Assignment: An exact printout of all the entries is required.

------

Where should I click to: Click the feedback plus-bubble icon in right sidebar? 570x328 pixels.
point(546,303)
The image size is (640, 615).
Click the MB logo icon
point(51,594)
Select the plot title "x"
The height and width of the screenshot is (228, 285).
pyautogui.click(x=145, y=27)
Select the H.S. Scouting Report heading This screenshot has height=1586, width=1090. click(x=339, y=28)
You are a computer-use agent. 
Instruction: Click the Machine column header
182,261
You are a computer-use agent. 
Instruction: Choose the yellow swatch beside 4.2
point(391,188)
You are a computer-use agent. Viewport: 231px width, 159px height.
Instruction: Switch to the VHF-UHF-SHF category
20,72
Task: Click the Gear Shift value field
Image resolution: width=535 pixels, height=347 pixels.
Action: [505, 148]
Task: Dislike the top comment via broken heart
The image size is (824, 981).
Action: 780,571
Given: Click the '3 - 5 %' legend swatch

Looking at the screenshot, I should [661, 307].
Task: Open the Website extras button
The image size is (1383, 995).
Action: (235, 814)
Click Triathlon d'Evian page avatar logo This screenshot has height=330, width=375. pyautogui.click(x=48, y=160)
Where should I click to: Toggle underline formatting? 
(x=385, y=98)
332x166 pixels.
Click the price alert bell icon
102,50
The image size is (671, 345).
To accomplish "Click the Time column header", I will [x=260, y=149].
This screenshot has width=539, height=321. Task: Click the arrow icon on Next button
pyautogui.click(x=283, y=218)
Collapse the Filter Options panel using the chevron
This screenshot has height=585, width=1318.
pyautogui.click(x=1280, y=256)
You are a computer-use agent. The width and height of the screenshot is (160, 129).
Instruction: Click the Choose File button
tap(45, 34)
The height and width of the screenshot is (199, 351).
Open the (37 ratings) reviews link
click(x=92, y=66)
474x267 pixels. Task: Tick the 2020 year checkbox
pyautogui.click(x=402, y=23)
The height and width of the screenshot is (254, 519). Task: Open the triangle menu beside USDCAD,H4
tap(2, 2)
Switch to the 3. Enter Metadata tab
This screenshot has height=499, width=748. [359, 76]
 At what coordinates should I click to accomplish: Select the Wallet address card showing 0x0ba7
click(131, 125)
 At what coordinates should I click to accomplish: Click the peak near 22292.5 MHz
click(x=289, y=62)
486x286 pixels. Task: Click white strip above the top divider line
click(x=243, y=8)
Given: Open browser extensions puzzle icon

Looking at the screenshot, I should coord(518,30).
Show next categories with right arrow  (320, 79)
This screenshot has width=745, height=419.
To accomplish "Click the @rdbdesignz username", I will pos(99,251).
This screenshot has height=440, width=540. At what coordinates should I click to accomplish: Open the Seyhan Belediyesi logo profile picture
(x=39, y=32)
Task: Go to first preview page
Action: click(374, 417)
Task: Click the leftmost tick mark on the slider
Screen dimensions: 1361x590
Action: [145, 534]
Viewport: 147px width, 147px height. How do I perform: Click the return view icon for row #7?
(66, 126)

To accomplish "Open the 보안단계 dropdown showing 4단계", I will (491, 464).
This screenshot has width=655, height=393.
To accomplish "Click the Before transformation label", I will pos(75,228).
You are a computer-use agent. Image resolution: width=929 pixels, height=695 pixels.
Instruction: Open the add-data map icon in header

------

Expected answer:
Where should I click to: Click the feedback plus-bubble icon in right sidebar? 570x328 pixels.
point(546,303)
The image size is (640, 615).
Click the MB logo icon
point(51,594)
Select the plot title "x"
The height and width of the screenshot is (228, 285).
pyautogui.click(x=145, y=27)
Select the H.S. Scouting Report heading This screenshot has height=1586, width=1090. click(x=339, y=28)
You are a computer-use agent. 
Instruction: Click the Machine column header
182,261
You are a computer-use agent. 
Instruction: Choose the yellow swatch beside 4.2
point(391,188)
You are a computer-use agent. Viewport: 231px width, 159px height.
Instruction: Switch to the VHF-UHF-SHF category
20,72
Task: Click the Gear Shift value field
Image resolution: width=535 pixels, height=347 pixels.
Action: [505, 148]
Task: Dislike the top comment via broken heart
The image size is (824, 981).
Action: 780,571
Given: Click the '3 - 5 %' legend swatch

Looking at the screenshot, I should [661, 307].
Task: Open the Website extras button
The image size is (1383, 995).
Action: (235, 814)
Click Triathlon d'Evian page avatar logo This screenshot has height=330, width=375. pyautogui.click(x=48, y=160)
Where should I click to: Toggle underline formatting? 
(x=385, y=98)
332x166 pixels.
Click the price alert bell icon
102,50
The image size is (671, 345).
To accomplish "Click the Time column header", I will [x=260, y=149].
This screenshot has width=539, height=321. Task: Click the arrow icon on Next button
pyautogui.click(x=283, y=218)
Collapse the Filter Options panel using the chevron
This screenshot has height=585, width=1318.
pyautogui.click(x=1280, y=256)
You are a computer-use agent. The width and height of the screenshot is (160, 129).
Instruction: Click the Choose File button
tap(45, 34)
The height and width of the screenshot is (199, 351).
Open the (37 ratings) reviews link
click(x=92, y=66)
474x267 pixels. Task: Tick the 2020 year checkbox
pyautogui.click(x=402, y=23)
The height and width of the screenshot is (254, 519). Task: Open the triangle menu beside USDCAD,H4
tap(2, 2)
Switch to the 3. Enter Metadata tab
This screenshot has height=499, width=748. [359, 76]
 At what coordinates should I click to accomplish: Select the Wallet address card showing 0x0ba7
click(131, 125)
 At what coordinates should I click to accomplish: Click the peak near 22292.5 MHz
click(x=289, y=62)
486x286 pixels. Task: Click white strip above the top divider line
click(x=243, y=8)
Given: Open browser extensions puzzle icon

Looking at the screenshot, I should coord(518,30).
Show next categories with right arrow  (320, 79)
This screenshot has width=745, height=419.
To accomplish "Click the @rdbdesignz username", I will pos(99,251).
This screenshot has height=440, width=540. At what coordinates should I click to accomplish: Open the Seyhan Belediyesi logo profile picture
(x=39, y=32)
Task: Go to first preview page
Action: click(374, 417)
Task: Click the leftmost tick mark on the slider
Screen dimensions: 1361x590
Action: [145, 534]
Viewport: 147px width, 147px height. How do I perform: Click the return view icon for row #7?
(66, 126)

To accomplish "Open the 보안단계 dropdown showing 4단계", I will (491, 464).
This screenshot has width=655, height=393.
To accomplish "Click the Before transformation label", I will pos(75,228).
You are a computer-use agent. Image resolution: width=929 pixels, height=695 pixels.
Instruction: Open the add-data map icon in header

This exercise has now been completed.